■ Prompt
Reproduce verbatim the portion of the essay below on best practices in IT between "You shouldn’t have" and "db_block_checksum non-default settings.)", inclusive.

■ Reading passage
IT Myths (1): Best Practices

IT Myths (1): Best Practices

I don’t know about you, but I feel uncomfortable when asked about “Best Practices”. I manage to give the expected answers, but I still feel uncomfortable. Now, if you’re one of the people who liked – or retweeted – this tweet, you don’t need to be convinced that “Best Practices” are a dubious thing. Still, you might find it difficult to communicate to others, who do not share your instinctive doubts, what is the problem with it. Here, I’ll try to explain, in a few words, what is the problem with it in my view.

As I see it, this juxtaposition of words cannot be interpreted in a meaningful way. First, let’s stay in the realm of IT.
Assume you’ve bought expensive software, and now you’re going to set up your system. The software comes with default parameter settings. Should you need to follow “Best Practices” in choosing parameter values?

You shouldn’t have to. You should be fully entitled to trust the vendor to ship their software with sensible parameters. The defaults should, in general, make sense. Of course there often are things you have to adapt to your environment, but in principle you should be able to rely on sensible defaults.

One (counter-)example: the Oracle initialization parameter db_block_checking. This parameter governs whether and to which extent Oracle performs logical consistency checks on database blocks. (For details, see Performance overhead of db_block_checking and db_block_checksum non-default settings.)
Still as of version, the default value of this parameter is none. If it is set to medium or full, Oracle will either repair the corrupt block or – if that is not possible – at least prevent the corruption spreading in memory. In the Reference, it is advised to set the parameter to full if the performance overhead is acceptable. Why, then, is the default none? This, in my opinion, sends the wrong signal. The database administrator now has to justify her choice of medium, because it might, depending on the workload, have a negative impact on performance. But she shouldn’t have to invoke “Best Practices”. While performance issues can be addressed in multiple ways, nobody wants corrupt data in their database. Again, the software should be shipped with defaults that make such discussions unneccessary.

Second, imagine you hire a consultant to set up your system. Do you want him to follow “Best Practices”? You surely don’t: You want him to know exactly what he is doing. It’s his job to get the information he needs to the set up the system correctly, in the given environment and with the given requirements. You don’t pay him to do things that “work well on average”.

■ Data lines
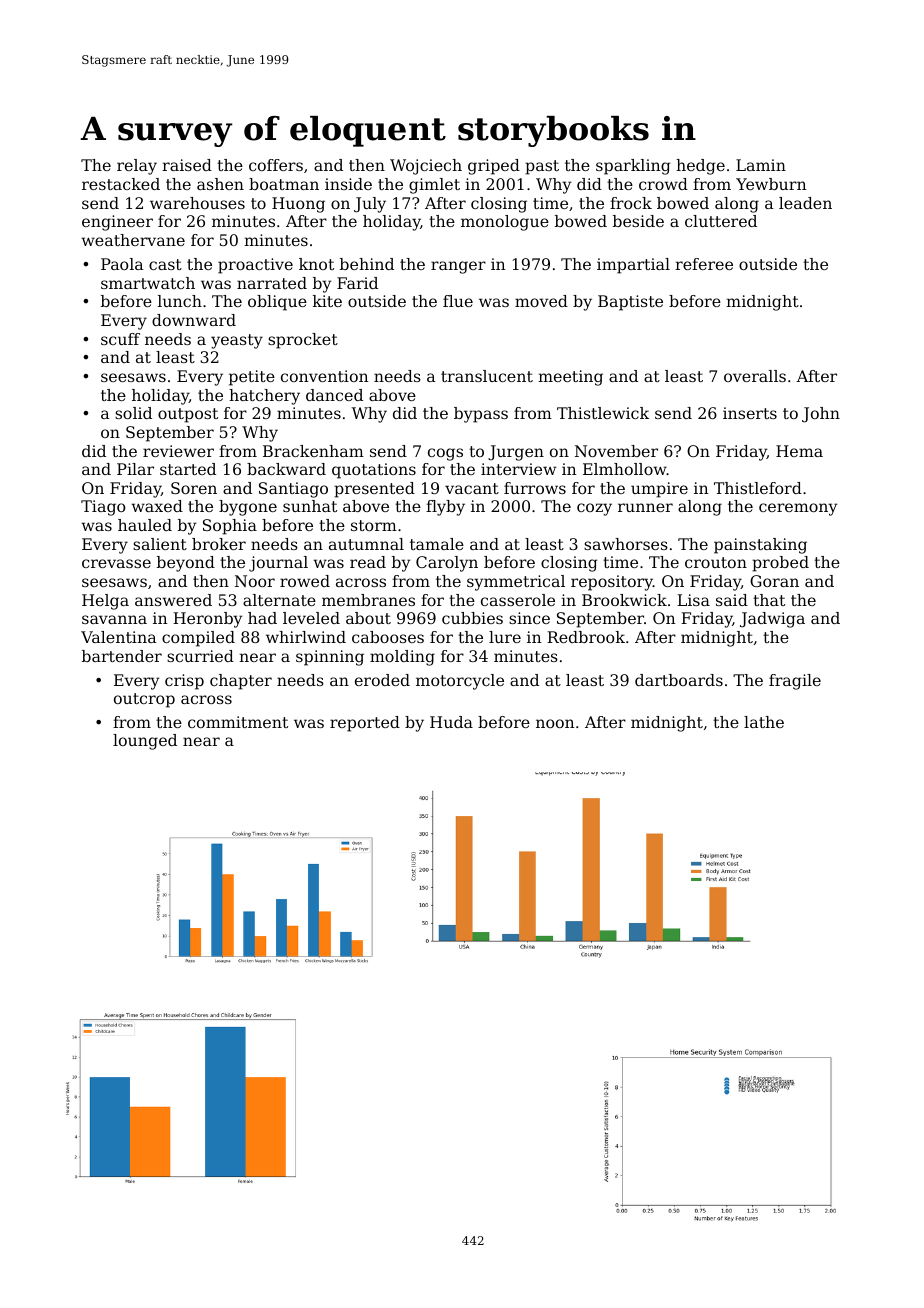  Describe the element at coordinates (187, 165) in the screenshot. I see `raised` at that location.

■ Response
You shouldn’t have to. You should be fully entitled to trust the vendor to ship their software with sensible parameters. The defaults should, in general, make sense. Of course there often are things you have to adapt to your environment, but in principle you should be able to rely on sensible defaults.

One (counter-)example: the Oracle initialization parameter db_block_checking. This parameter governs whether and to which extent Oracle performs logical consistency checks on database blocks. (For details, see Performance overhead of db_block_checking and db_block_checksum non-default settings.)